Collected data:
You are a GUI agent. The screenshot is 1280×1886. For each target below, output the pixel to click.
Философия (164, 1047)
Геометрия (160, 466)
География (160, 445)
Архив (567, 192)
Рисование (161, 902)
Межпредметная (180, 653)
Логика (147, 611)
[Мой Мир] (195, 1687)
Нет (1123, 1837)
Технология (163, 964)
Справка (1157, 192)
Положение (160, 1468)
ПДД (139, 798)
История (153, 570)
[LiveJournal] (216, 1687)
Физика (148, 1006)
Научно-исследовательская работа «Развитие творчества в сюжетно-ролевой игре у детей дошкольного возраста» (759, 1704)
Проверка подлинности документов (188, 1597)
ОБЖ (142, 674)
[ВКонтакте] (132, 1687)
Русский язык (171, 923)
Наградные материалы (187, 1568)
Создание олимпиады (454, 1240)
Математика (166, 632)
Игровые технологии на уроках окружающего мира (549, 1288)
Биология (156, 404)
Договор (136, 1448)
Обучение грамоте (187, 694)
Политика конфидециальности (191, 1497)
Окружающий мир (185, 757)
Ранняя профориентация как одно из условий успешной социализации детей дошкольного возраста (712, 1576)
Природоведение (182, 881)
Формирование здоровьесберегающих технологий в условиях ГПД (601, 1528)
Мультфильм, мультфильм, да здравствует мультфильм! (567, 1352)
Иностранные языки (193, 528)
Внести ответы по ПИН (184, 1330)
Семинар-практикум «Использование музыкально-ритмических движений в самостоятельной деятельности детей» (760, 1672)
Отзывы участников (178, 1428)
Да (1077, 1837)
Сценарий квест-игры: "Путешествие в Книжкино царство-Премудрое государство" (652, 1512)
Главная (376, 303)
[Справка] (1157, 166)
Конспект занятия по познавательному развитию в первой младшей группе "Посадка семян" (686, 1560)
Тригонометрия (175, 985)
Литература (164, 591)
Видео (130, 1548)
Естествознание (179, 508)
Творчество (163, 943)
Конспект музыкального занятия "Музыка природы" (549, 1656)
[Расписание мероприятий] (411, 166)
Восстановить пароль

AIM OF THE EXERCISE:
Write out every line of the entries that holds the word "дошкольного".

WRITTEN RESPONSE:
Научно-исследовательская работа «Развитие творчества в сюжетно-ролевой игре у детей дошкольного возраста» (759, 1704)
Ранняя профориентация как одно из условий успешной социализации детей дошкольного возраста (712, 1576)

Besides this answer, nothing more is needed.